Strona 2 z 2

: 14 maja pt, 2004 11:18 pm
autor: adidj
za ile masz to sprzeglo no i do jakiego puga pasuje :?: :?: bo ja mam 1,1 leżący 85 rok benzyna

: 15 maja sob, 2004 1:06 am
autor: Kaktus
Ale ile tak chodzil i sobie chodzil??

Jakim momentem dokreciles glowice?

Zawory wkladales nowe? A jak z przylgnia zaworow?? Ruszales cos?

Pisales ze silnik ci sie wkrecil do 7000 - kiedy go tak mocno kreciles? Czy byl juz dotarty ?

jyf

: 15 maja sob, 2004 11:04 am
autor: NMike
Głowica była robiona w Rybniku i u Świątka-z tego co mi wiadomo. Zawory, kanały szlif, sprężyny-wszystko było wymieniane-u siebie sprawdzaliśmy przed złożeniem silnika i teraz-->> wszystko OK.

Samochód stoi na warsztacie, bo sam już nie daję mu rady.

Po 1 złożeniu i skręceniu bloku silnika wyszło, że 4 cylinder miał nieszczelność i to niestety się nie zmieniło.

W zasadzie wszystko było spasowane i dotarte, ale wiadomo, że lepiej jak to wszystko pochodzi.

Co do tych 7000 to było raz i na chwilę, ale po około 4-5 godzinach pracy motoru-jestem pewny, że to nie wpłynęło na 'uszkodzenie'. Gdybym go zatarł, to byłoby jasne.




Komplet sprzęgła do 1,1 na 100% nie będzie pasował. To, co ja mam jest od 1,6 GTi

: 15 maja sob, 2004 2:27 pm
autor: Kaktus
Czy w Rybniku glowice robil ci ten sam gosc ktory sprzedal ci walek rozrzadu? Jezeli tak to bym sprawdzil te glowice... jezeli robil taki przekret z walkiem (i jak zalozyles ten ktory ci wyslal? mam nadzieje ze nie).

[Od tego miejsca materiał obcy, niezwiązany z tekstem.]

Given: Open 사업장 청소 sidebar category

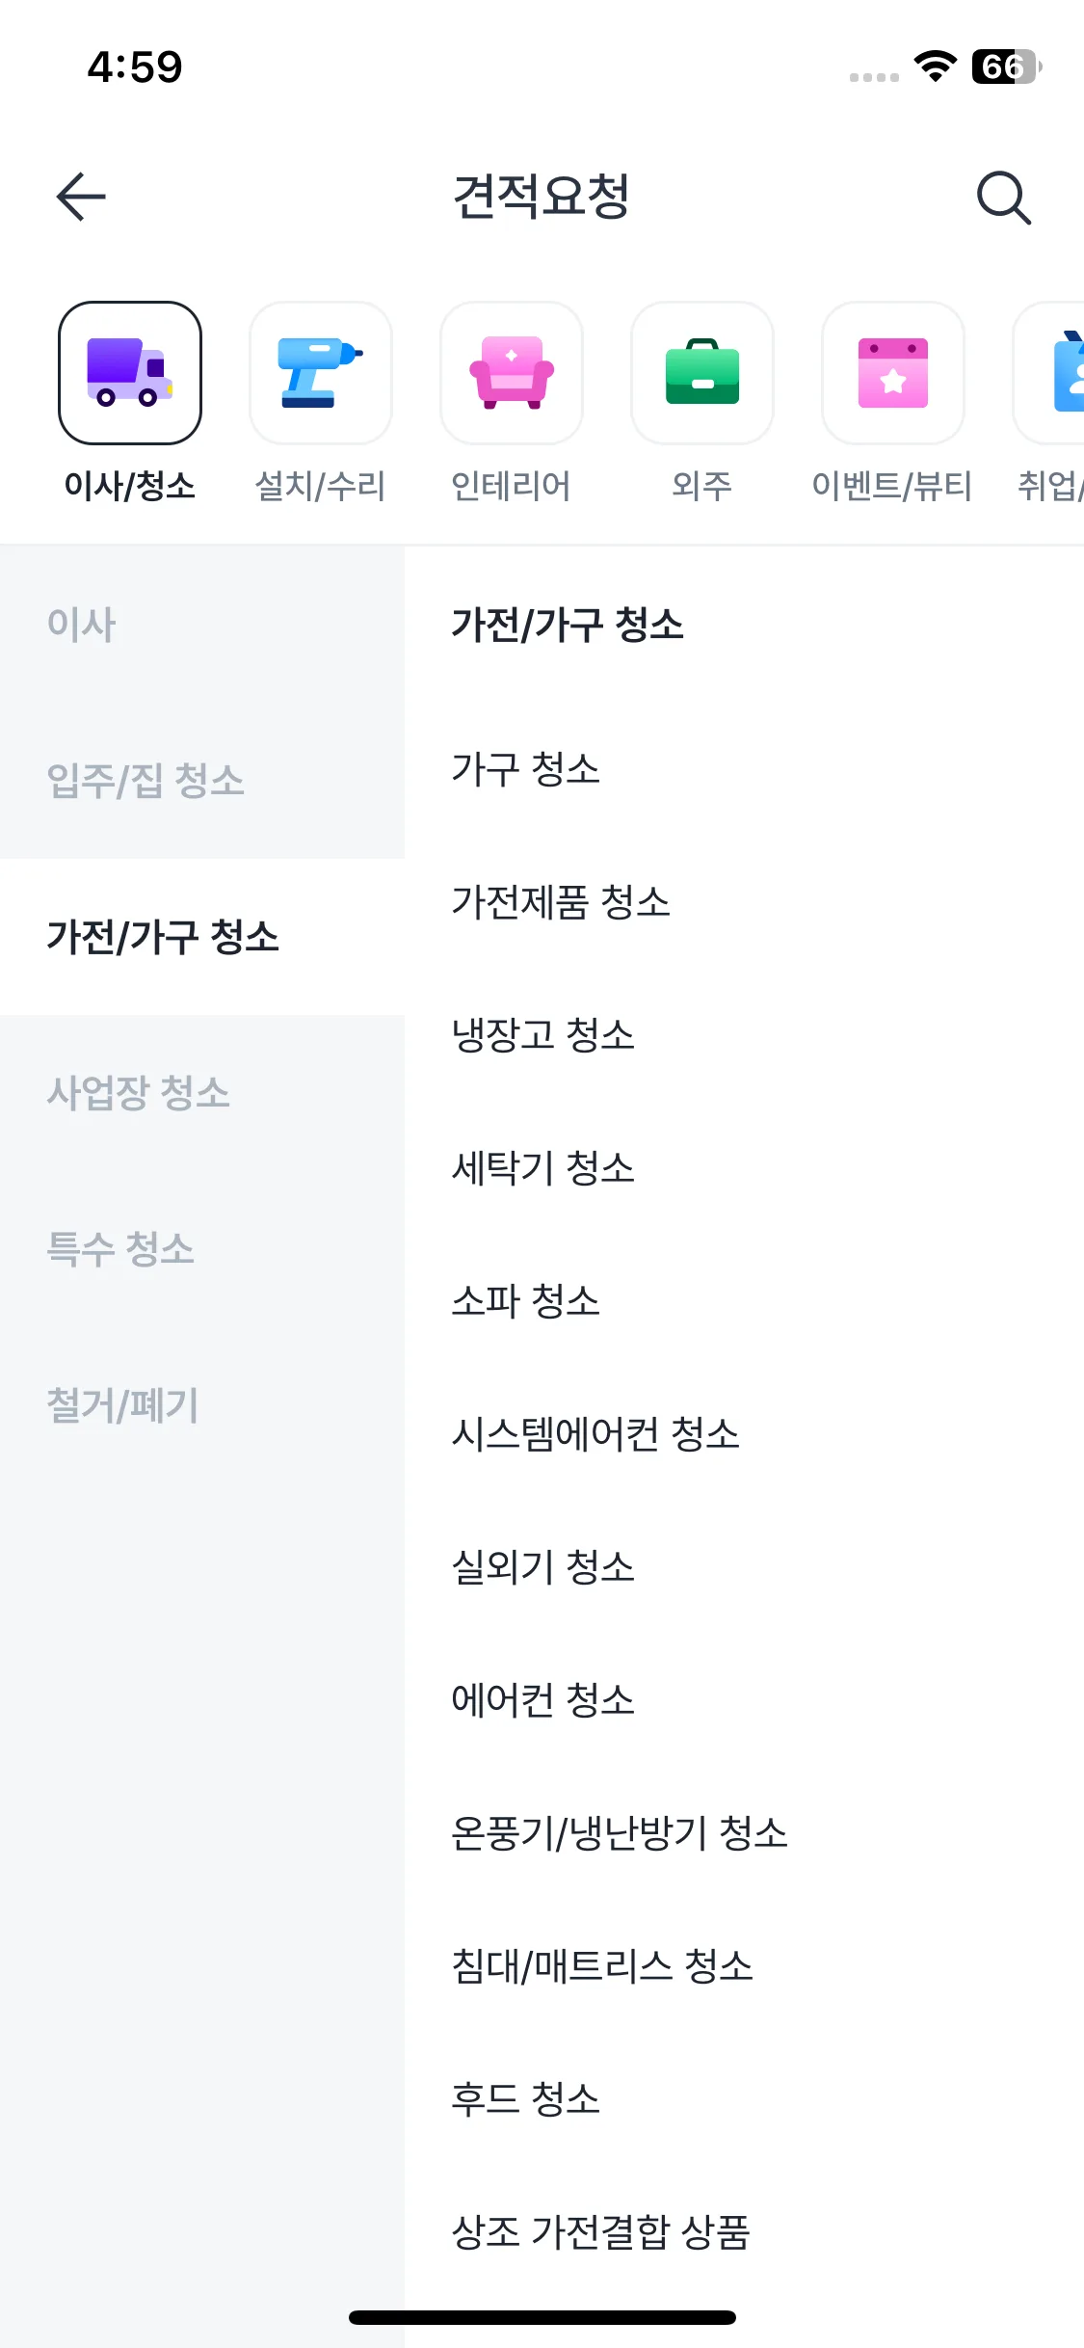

Jezeli nie masz cisnienia na 4 cylindrze to masz tylko 5 mozliwosci!

1) pekniete pierscienie
2) puszczaja zawory
3) gladz cylindra moze jednak nie jest taka idealna?
4) wydmuchalo uszczelkie pod glowica
5) dziura w tloku

AD.1
Jezeli by byly pekniete to raczej lecial by ci siwy lub nawet bialy dym z wydechu.

AD.2
Najbardziej prawdopodobne

AD3.
Tak samo jak w AD1 - palil by olej

AD4.
Moglby sie pojawic olej w plyne chlodniczym, i plyn w oleju...
A jak dokrecales glowice?? Najpierw momentem 30Nm pozniej 60Nm nastepnie luzowales o 1/4 obrotu kazda srube, a pozniej ponownie momentem 60Nm? Bo moze ci sie zle ulozyla uszczelka pod glowica??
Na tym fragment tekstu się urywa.